Publication Date


Document Type


First Advisor

Elish-Piper, Laurie

Degree Name

Ed.D. (Doctor of Education)

Legacy Department

Department of Literacy Education


English language--Study and teaching--Foreign speakers; Reading comprehension


This study was a multiple probe, single-subject design which investigated changes that occurred in five first-grade English-language learners' vocabulary knowledge and listening comprehension. The students participated in small-group sessions with the researcher using the instructional package that included explicit instruction in two areas. The first area was instruction in Tier Two vocabulary words, which are considered high-frequency words found across a variety of written text and spoken language. The second area was explicit instruction in the five elements of a retelling: setting, characters, details and events, sequence, and ending. Instruction took place utilizing fictional books read aloud and conversations initiated before, during, and after the read-aloud done by the researcher. The students involved in the study were English-language learners (ELLS), all with different first languages.
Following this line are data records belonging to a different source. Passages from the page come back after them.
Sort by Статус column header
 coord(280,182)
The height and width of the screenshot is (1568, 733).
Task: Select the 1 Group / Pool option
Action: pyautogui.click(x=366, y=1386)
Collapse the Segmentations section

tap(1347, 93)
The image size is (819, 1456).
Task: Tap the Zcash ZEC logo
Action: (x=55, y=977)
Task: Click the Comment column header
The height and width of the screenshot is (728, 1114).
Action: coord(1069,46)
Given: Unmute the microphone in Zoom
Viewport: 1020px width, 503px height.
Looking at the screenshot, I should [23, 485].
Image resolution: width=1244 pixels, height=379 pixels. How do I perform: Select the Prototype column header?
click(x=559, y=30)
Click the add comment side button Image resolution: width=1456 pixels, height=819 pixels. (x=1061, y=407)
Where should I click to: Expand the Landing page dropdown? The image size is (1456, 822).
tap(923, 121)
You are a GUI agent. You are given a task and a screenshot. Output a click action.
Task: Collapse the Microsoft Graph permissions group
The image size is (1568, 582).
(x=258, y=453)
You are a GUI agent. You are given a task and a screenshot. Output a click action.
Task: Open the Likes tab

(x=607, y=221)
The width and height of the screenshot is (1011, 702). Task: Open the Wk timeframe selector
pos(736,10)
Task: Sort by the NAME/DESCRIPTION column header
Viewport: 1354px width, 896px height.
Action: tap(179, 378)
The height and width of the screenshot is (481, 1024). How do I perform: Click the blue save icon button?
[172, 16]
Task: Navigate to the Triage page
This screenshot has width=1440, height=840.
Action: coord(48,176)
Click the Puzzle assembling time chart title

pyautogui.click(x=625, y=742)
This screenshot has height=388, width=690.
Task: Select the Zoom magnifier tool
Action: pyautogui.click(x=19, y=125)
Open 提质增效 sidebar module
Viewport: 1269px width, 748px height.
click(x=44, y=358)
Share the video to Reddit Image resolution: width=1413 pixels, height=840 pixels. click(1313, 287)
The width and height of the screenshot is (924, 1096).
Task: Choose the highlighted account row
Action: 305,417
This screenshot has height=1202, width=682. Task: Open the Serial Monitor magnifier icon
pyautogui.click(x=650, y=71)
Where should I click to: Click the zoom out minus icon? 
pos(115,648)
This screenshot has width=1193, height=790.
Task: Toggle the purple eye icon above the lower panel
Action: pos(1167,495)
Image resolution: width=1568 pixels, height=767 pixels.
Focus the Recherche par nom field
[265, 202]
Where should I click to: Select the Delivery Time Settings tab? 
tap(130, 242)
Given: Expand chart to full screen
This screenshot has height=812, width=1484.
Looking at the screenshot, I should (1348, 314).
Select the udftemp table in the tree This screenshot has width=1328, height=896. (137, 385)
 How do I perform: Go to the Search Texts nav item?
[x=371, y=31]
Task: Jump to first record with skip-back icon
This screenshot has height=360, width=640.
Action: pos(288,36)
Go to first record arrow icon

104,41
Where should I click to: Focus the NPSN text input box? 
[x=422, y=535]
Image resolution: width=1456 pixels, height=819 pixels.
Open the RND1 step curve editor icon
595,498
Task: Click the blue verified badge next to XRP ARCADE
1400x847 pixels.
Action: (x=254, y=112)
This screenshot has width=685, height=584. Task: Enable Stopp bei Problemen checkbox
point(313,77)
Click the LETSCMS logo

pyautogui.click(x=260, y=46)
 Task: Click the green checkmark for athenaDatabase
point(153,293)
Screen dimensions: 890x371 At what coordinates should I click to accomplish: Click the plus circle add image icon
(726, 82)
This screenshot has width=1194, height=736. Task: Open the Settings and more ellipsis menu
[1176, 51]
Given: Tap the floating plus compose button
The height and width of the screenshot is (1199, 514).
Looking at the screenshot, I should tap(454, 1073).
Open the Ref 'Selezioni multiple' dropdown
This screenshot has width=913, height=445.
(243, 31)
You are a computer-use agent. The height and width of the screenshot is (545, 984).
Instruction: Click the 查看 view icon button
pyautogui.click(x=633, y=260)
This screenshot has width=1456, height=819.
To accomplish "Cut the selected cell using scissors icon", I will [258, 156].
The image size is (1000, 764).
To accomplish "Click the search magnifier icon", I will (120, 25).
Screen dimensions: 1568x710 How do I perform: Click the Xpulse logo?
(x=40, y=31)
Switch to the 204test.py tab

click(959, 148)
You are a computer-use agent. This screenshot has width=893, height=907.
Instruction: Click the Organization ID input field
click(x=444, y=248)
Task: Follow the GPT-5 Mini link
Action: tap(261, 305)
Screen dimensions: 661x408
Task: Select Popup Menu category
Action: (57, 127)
The study was divided into the collection of baseline data and then three phases of instruction. Each of the three phases lasted six weeks and each concentrated on 10 targeted Tier Two words. The students attended sessions for a total of 21 weeks. The three weeks of baseline data gathering prior to the introduction of the intervention consisted of a read-aloud only; no instruction or conversations were included. During the three phases of instruction, the first two sessions of the week were instructional lasting 30 to 40 minutes each. The third session of the week was a third reading of the book, followed by individual vocabulary and listening comprehension assessments. Vocabulary data were analyzed in four ways: difference in scores from baseline through instruction, from pretest to posttest, from posttest to a maintenance test 12 weeks following the conclusion of the study, and usage of targeted words used during retelling. Listening comprehension data were analyzed in two ways: difference in scores in each element from baseline through instruction and achieving benchmark expectations for a complete retelling. A review of the data indicated all of the students demonstrated positive change in all areas. The results of this study suggest that the instructional package may be used by grade-level teachers with their diverse population of young English-language learners to positively impact their vocabulary knowledge and listening comprehension.


Includes bibliographical references (pages [196]-208).